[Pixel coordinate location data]
*** Begin section ***
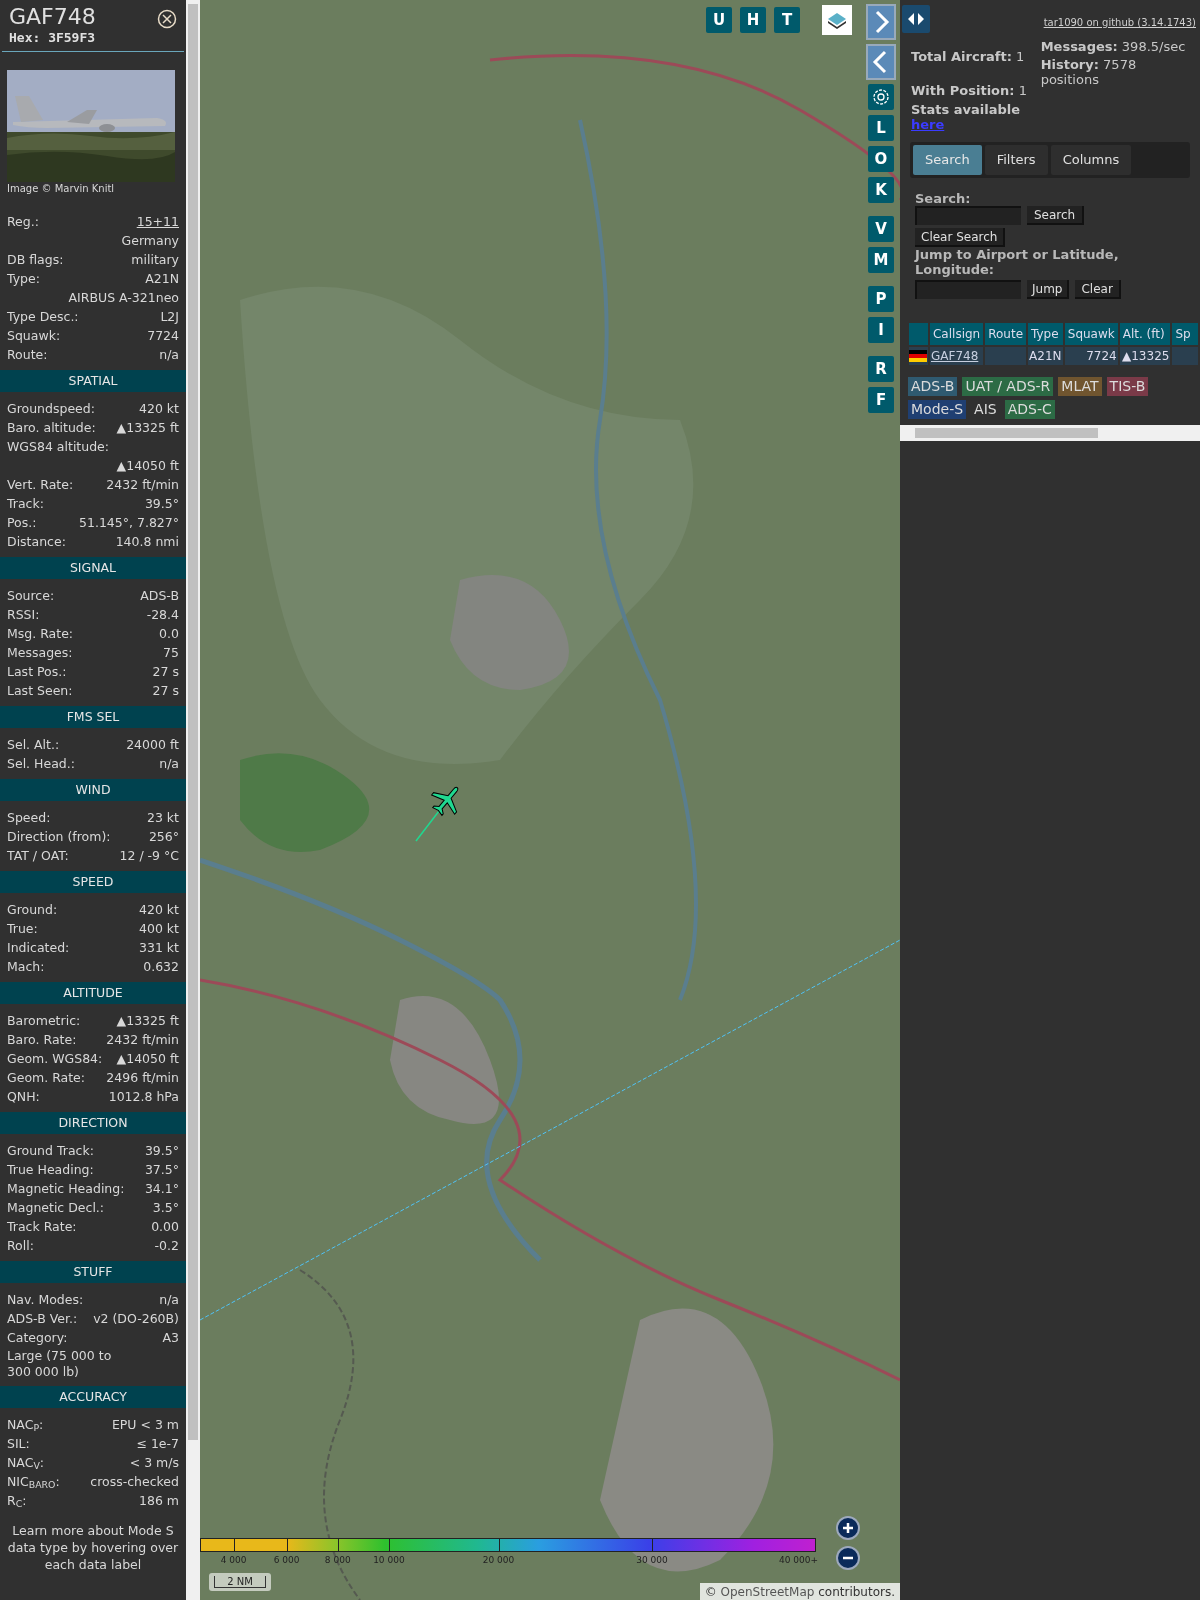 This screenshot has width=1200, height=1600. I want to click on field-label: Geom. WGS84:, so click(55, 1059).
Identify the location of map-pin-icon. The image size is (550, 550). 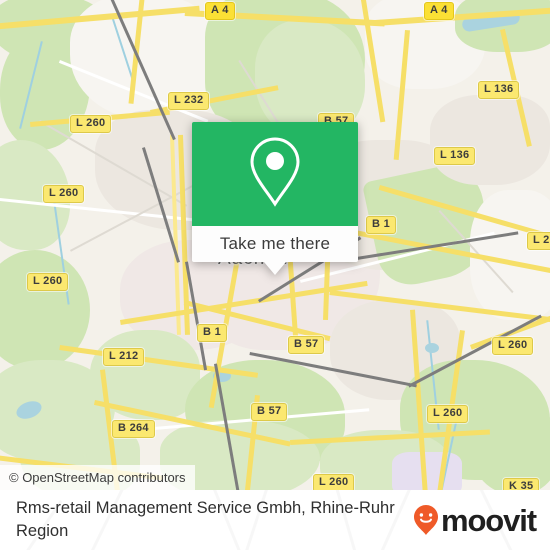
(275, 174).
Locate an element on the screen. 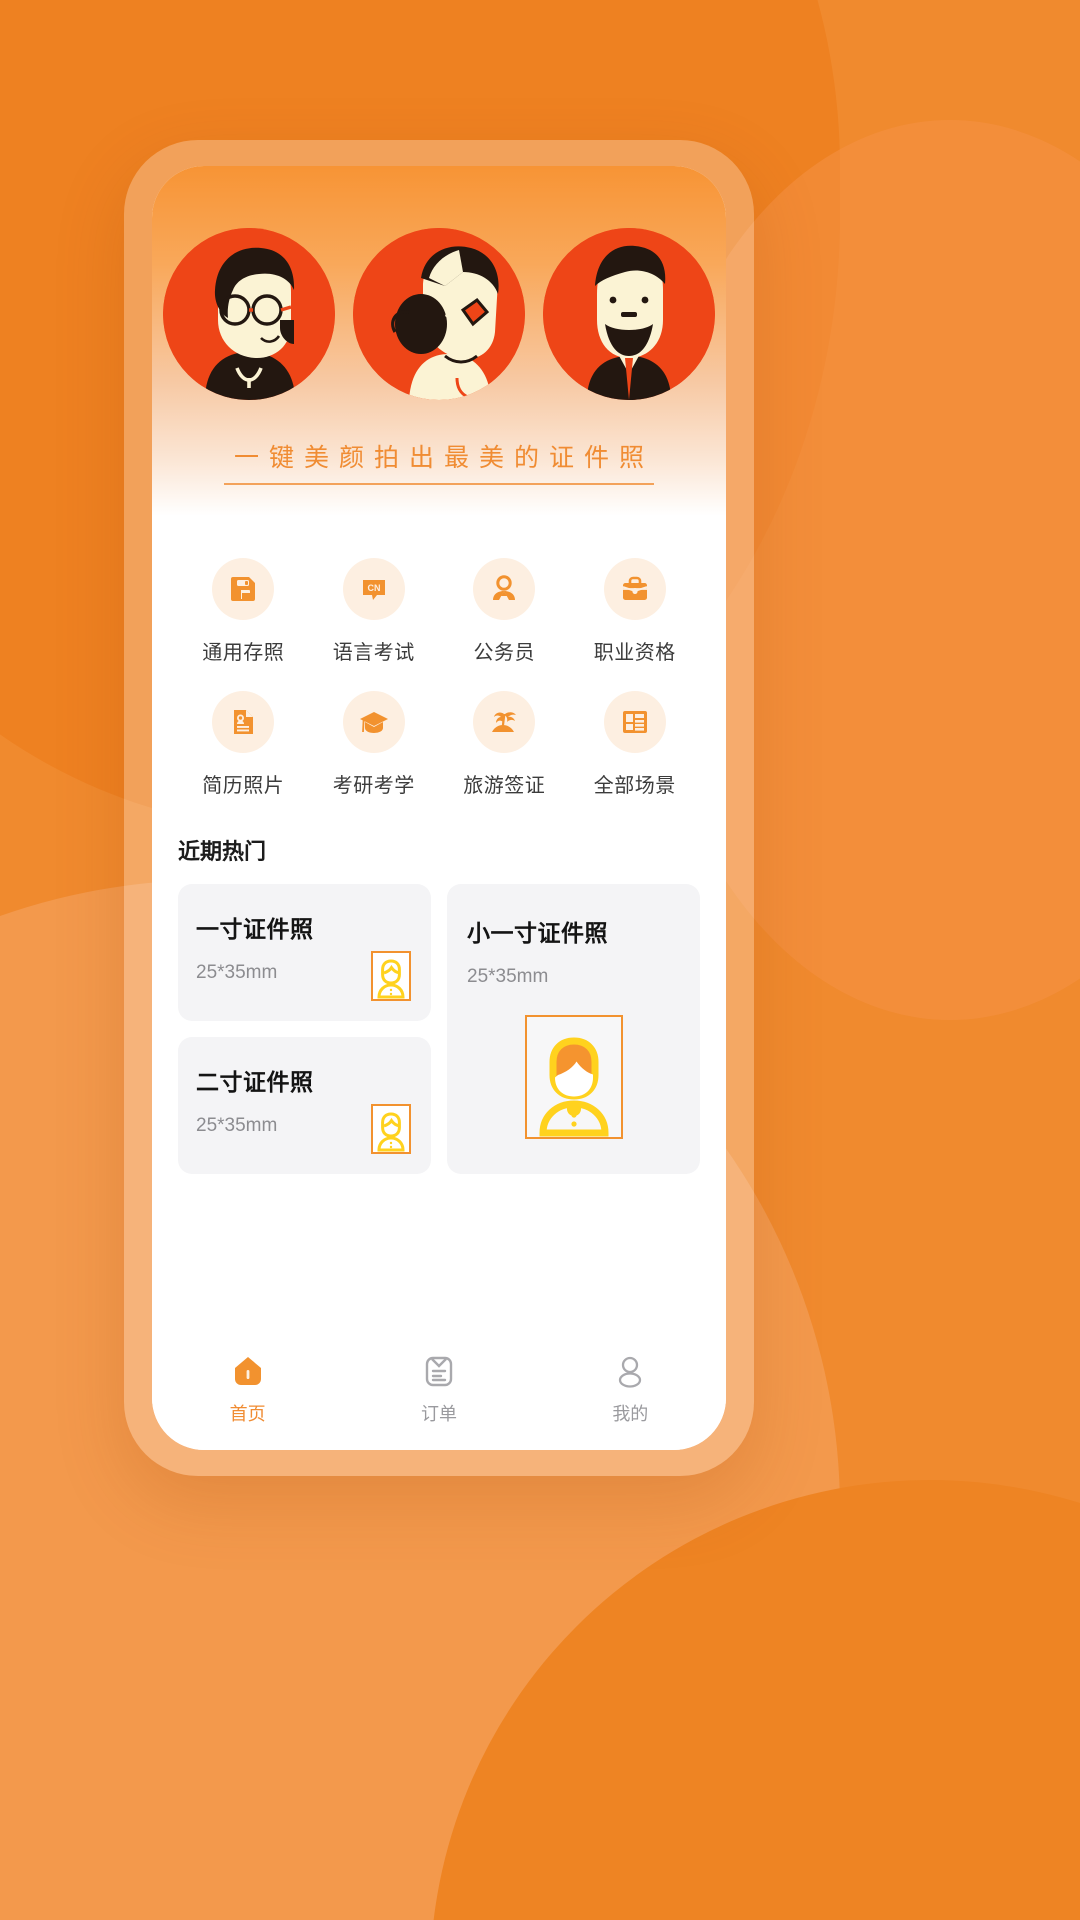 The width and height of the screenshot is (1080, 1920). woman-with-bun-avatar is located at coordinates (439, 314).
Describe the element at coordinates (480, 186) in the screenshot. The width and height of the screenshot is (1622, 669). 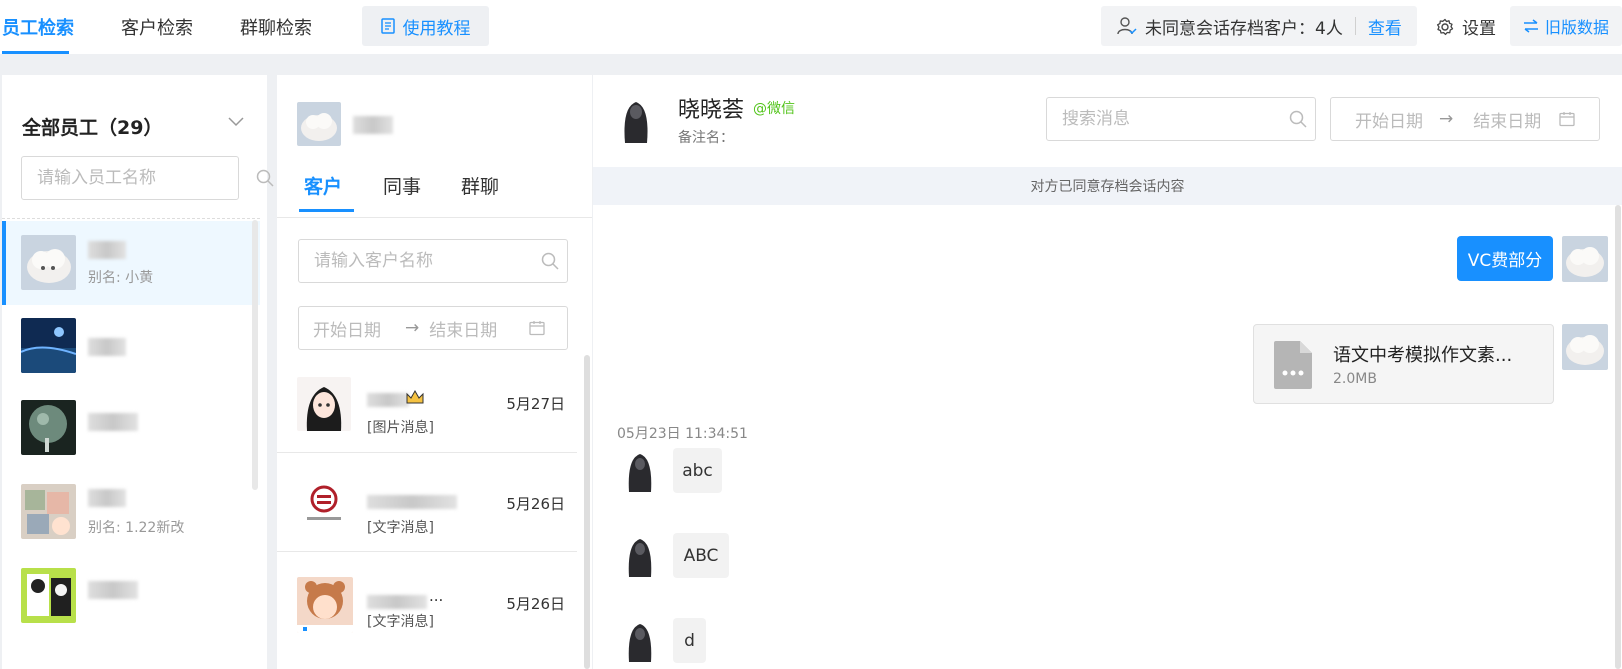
*** End section ***
Your assignment: Edit the data starting at the beginning and going on through the line with "(275, 174).", changing "map-pin-icon" to "location-marker-icon" and leaving everything else as it is. Leave the pictures out of your answer.

Answer to this task:
 This screenshot has width=1200, height=1600. I want to click on field-label: Geom. WGS84:, so click(55, 1059).
Identify the location of location-marker-icon. The image size is (550, 550). 
(275, 174).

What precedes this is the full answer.